Honig started a Kickstarter campaign to fund the line back in August, and exceeded her goal, raising $25,550 to start production, which will begin in December. The line will center on binders and modification garments, which, Honig points out in the campaign, need to be "comfortable, effective and as attractive as the people who wear them." This is something we can all relate to; transitioning or not, the last thing anyone wants to think about are health and safety risks from your underwear, but for people who are transitioning, certain risks are very real. Issues from rashes to actually passing out are among some of the side-effects of ill-fitting undergarments reported in an article in The Guardian in September.
Design-wise, the pieces are beautifully stark but visibly well-constructed; it's clear that each seam and panel is deliberate and functional, but they're also fashion-forward.

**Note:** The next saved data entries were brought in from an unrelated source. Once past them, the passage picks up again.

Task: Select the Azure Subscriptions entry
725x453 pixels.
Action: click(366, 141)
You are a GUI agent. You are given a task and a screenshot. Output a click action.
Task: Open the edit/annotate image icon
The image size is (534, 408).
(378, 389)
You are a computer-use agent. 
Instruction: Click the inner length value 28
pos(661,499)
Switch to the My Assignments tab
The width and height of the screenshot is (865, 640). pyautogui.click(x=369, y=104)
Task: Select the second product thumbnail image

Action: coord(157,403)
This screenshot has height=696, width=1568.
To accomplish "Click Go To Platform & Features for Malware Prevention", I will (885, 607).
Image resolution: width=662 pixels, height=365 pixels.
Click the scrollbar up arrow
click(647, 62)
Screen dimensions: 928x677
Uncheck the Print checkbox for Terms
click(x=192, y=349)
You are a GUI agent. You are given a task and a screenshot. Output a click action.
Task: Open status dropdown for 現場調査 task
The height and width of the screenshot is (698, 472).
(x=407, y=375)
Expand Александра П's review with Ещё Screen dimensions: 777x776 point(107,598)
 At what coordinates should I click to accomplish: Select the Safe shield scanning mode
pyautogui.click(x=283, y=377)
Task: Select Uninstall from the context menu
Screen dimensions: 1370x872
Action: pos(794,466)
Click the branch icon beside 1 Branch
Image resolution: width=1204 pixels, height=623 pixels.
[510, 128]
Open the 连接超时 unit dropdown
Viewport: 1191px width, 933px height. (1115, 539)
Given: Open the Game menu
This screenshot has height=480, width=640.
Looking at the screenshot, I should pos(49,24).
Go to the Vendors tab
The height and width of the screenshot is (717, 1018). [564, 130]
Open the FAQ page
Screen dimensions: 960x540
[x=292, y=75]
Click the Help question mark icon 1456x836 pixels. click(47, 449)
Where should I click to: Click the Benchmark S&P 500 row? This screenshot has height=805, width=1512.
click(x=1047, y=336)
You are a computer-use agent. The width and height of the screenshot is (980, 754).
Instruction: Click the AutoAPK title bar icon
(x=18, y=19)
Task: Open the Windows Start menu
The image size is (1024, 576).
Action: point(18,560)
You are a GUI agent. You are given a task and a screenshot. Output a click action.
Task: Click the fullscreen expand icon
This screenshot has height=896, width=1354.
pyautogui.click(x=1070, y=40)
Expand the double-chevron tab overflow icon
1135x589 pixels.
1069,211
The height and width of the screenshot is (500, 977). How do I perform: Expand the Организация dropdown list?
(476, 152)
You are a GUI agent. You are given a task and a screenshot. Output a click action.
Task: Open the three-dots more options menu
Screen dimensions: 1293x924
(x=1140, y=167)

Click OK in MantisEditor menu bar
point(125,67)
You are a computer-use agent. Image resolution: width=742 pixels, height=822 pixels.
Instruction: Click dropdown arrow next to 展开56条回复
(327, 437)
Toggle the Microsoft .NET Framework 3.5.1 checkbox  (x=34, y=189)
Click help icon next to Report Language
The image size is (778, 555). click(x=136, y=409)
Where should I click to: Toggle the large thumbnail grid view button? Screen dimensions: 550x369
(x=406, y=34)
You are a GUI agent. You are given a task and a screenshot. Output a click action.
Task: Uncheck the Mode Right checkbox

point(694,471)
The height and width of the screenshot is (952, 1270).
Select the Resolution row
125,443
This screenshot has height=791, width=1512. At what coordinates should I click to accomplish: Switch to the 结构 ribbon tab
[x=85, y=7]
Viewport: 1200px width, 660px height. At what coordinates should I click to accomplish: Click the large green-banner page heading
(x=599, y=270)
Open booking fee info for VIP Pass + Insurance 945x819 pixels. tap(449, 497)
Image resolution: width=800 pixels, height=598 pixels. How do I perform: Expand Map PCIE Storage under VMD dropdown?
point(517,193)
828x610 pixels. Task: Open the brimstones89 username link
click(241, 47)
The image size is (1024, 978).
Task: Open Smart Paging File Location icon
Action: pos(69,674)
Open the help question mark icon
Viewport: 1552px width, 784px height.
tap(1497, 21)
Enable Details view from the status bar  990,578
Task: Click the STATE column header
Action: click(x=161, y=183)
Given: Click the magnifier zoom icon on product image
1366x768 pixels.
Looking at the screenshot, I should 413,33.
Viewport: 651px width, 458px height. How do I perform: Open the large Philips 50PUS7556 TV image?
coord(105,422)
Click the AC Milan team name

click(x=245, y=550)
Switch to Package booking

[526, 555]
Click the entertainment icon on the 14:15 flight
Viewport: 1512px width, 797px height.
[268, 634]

The collection will include undergarments for male-to-female (MTF) and female-to-male (FTM) clients such as binders, enhancers, and contour garments. The first piece will be "Boy Friday," a beautifully-made binding camisole that actually looks like it could have been in Kanye West's Adidas presentation at NYFW.
"All Is Fair was born in a lingerie shop," the video, made for the line's Kickstarter campaign, explains. "We evolved out of necessity. People all over the world cross the gender divide, and they deserve to reframe and reform without limitation."
Even though the line was technically inspired by lingerie, Honig refers to the collection as "middlewear," preferring the more gender-neutral term over the word "lingerie," which has a decidedly feminine connotation, or "underwear," a word which doesn't seem to do justice to the profoundness of the process of transitioning or "reframing," as the video puts it. In an article in I-D , Honig describes the word middlewear as occupying "the space between what is private and what is public."
Honig is a multimedia artist who has work in the Whitney museum, and although she is cisgender, the cause is very personal, and close to her heart. She runs Birdies, a lingerie boutique in Kansas City, Missouri, which is where All Is Fair will be sold (as well as online). According to Fast Company, it was here that she had a chance to really see her transgender clients, including a FTM friend, struggle with finding the right undergarments that were well-made, functional and attractive.
All Is Fair promises to be all of the above. That said, Konig is very careful about being sensitive to the needs of her transitioning clients, without pushing an overly-feminine or overly-masculine agenda onto them. "It's very much about language and how to start a dialog," she says in the I-D piece.
And it seems like Konig has plans to do just that - and then some. She's ultimately hoping for a buy one-give one model like Toms and Warby Parker already have in place, and she also expressed a desire to make a dedicated All Is Fair space that will function as not only a shop but a community space, as well.